Update the records below by replacing "diamond" with "gem" and leaving every other part unchanged. Leave the pictures out of your answer.

Dataset entries
★ ★ ★ ★ ★ ★ ★
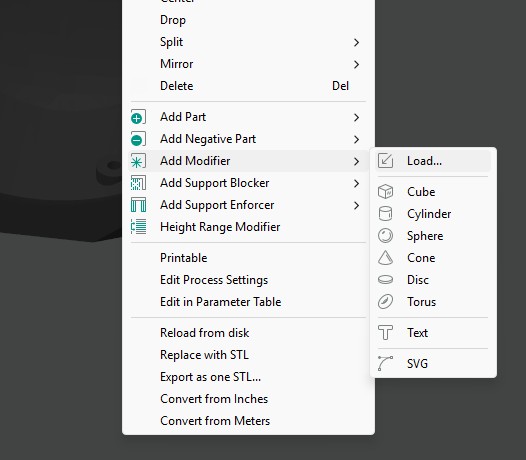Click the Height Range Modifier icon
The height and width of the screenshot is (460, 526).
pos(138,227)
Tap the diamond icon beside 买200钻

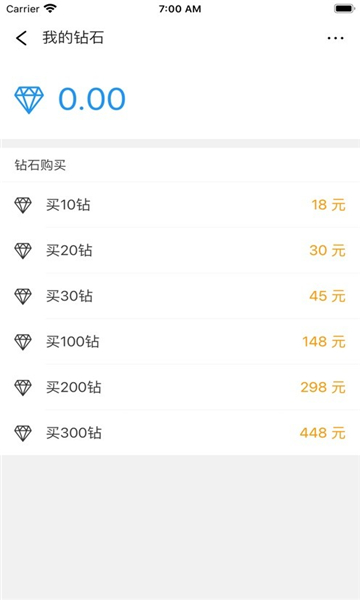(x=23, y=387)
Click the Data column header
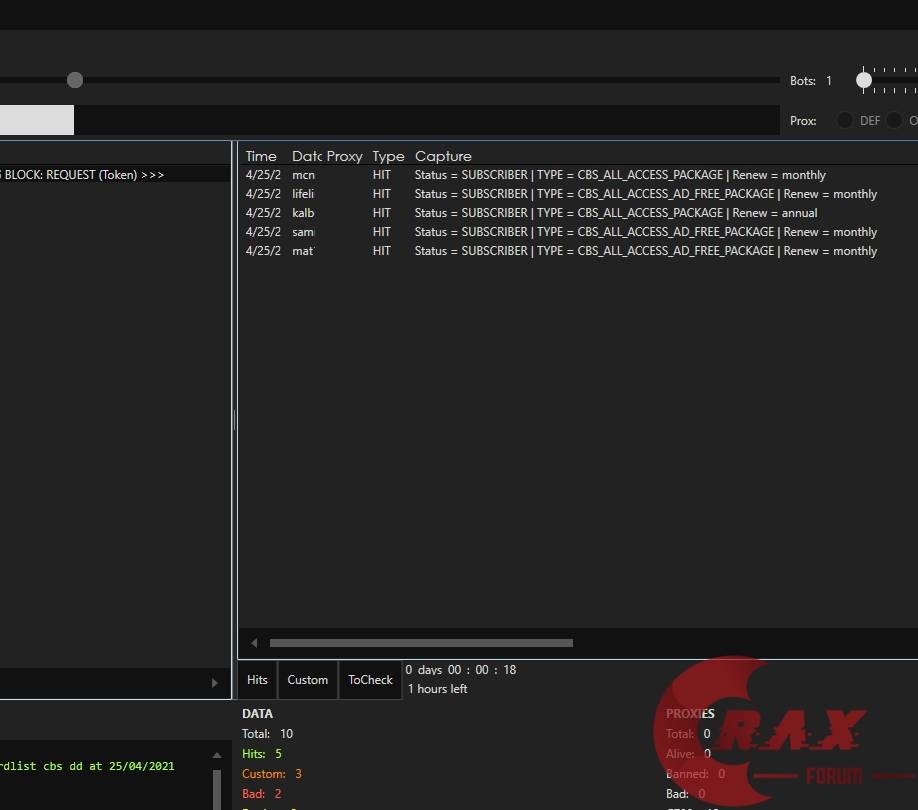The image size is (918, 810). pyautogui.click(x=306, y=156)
★ ★ ★ ★ ★ ★ ★
■ Task result ■
Click the Height Range Modifier icon
The height and width of the screenshot is (460, 526).
pos(138,227)
Tap the gem icon beside 买200钻

(x=23, y=387)
Click the Data column header
The image size is (918, 810). pyautogui.click(x=306, y=156)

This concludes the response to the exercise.